Is The Dream Of KERA Over?
Is The Dream Of KERA Over? is report authored by Kentucky education analyst Richard Innes discussing the state of Kentucky's landmark education reform initiative passed in 1990: The Kentucky Education Reform Act.
A foundational goal of the Kentucky Education Reform Act (KERA) is to develop an educational system in which all students can learn at the highest level. But recent policy decisions indicate that state education officials are losing faith in KERA’s lofty ambitions.
An example is evident in the Kentucky Department of Education’s (KDE) success in persuading lawmakers to approve House Bill 178 (HB 178) during the 2004 General Assembly. Passage of this bill led to the creation of a watered-down secondary General Educational Development (GED) program for Kentucky’s public schools.
When HB 178 was introduced, legislators were told it would merely change Kentucky’s definition of a high-school dropout to agree with the definition used by the U.S. Department of Education. By itself, manipulating dropout statistics with GED data is incompatible with KERA’s goal of increasing Kentucky’s education levels.
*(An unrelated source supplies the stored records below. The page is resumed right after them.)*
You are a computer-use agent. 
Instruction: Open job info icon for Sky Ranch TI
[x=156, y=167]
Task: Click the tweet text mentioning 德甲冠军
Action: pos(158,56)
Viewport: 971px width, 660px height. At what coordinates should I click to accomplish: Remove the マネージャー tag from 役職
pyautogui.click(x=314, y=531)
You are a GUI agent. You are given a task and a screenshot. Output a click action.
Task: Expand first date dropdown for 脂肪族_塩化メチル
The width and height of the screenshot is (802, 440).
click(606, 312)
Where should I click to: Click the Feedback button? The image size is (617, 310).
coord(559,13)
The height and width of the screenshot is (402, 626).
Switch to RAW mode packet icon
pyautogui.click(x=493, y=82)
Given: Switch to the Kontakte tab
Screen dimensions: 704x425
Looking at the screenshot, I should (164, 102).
However, the far more serious consequences of HB 178 did not become apparent until after its passage. The legislation is being used to create a second-tier high school credential based on passing the GED test. The consequences of HB 178 are highly problematic for the following reasons:
- Education standards are lowered.
- Dropout rates are further distorted.
- Inappropriate pressures are applied to schools and students.
- The validity of the existing GED program suffers.
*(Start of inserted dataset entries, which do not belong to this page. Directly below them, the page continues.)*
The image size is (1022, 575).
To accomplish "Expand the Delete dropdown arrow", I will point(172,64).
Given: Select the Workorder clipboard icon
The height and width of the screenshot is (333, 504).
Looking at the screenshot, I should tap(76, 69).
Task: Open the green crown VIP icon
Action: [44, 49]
- There are many unresolved legal issues.
- There are no cost estimates or funding authority for the program.
What can be done?
- Legislators can repeal HB 178.
- The current GED program can be adjusted to better capture high school dropouts.
- Continue to hold Kentucky’s public schools accountable by requiring GED recipients to be considered dropouts.
- Determine if Extended School Services meets class scheduling needs for potential dropouts.
If the goal of state educators is to benefit school administrators look- \ing for ways to manipulate their dismal dropout rates and test scores, then the new GED program is the right choice. However, choosing that path represents a major policy shift that signals a belief among the state’s education leaders and lawmakers that KERA’s dream – that all of Kentucky’s children can achieve at a high level remains an elusive fantasy.